Луиза могла сообщить мало чего утешительного, а фальшиво щадить родных не хотела и всегда рассказывала неприкрашенную правду, зная, что только она не боится времени. Луиза относилась к своей задаче очень серьёзно, и жители платили ей за это сердечной симпатией. Они привыкли к зловещему скрипу её ржавого велосипеда, замирали, заслышав его, и были рады, когда он стихал вдали, а не обрывался внезапно перед их домом.

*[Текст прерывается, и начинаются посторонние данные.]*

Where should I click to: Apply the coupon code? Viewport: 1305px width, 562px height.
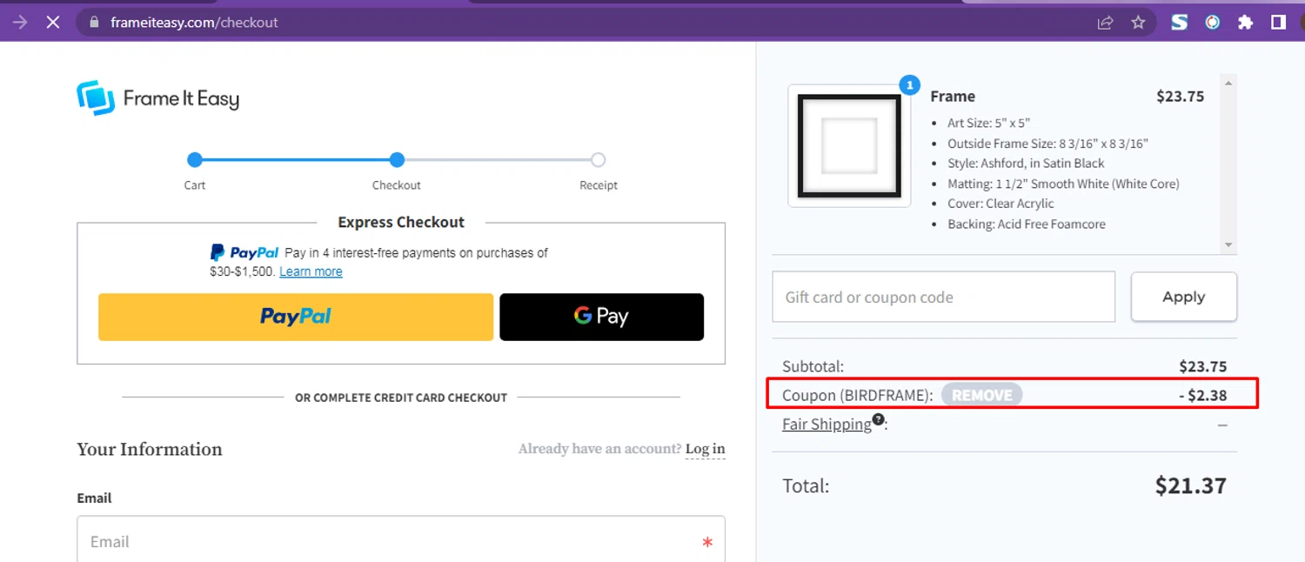pos(1183,297)
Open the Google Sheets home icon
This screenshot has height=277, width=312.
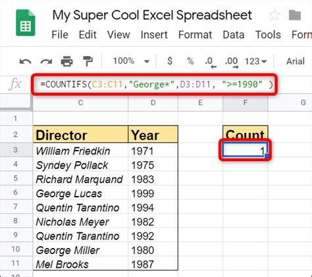point(26,22)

Некоторые почитали Луизу как святую. Но она об этом ничего не хотела знать. Чтобы разрушить нимб, который на неё норовили насадить, она курила свои сигареты, что были ей слаще сахара, купалась по воскресеньям полуголая в канале и пользовалась целым арсеналом вульгарных ругательств и проклятий, которые своеобразно контрастировали с её изящной фигуркой, звонким голосом и утончённым французским.

Плохо было то, что новости о смерти солдата часто прибывали в Сен-Люк задолго до министерского оглашения: к примеру, если солдат в отпуске с фронта рассказывал за кухонным столом, что учитель Жаке на расстоянии вытянутой руки от него, с раскроенным черепом, утоп в грязной жиже бомбовой воронки. Эта новость со скоростью молнии летела из дома в дом, добираясь до всех кухонных столов городка, кроме одного – того, за который учителю Жаке больше никогда не вернуться; поскольку распространение слухов было запрещено под угрозой наказания, а известия о смерти, во избежание трагических ошибок и недоразумений, должны были доходить до близких родственников погибшего не иначе как в служебном порядке. Вот так и получалось, что вдова учителя Жаке, не подозревая, что она вдова, в предвкушении отпуска своего супруга покупала на рынке большой кусок говядины, а другие женщины поглядывали на неё с пугливым сочувствием, а после, чтобы не вызвать подозрений, непринуждённо здоровались.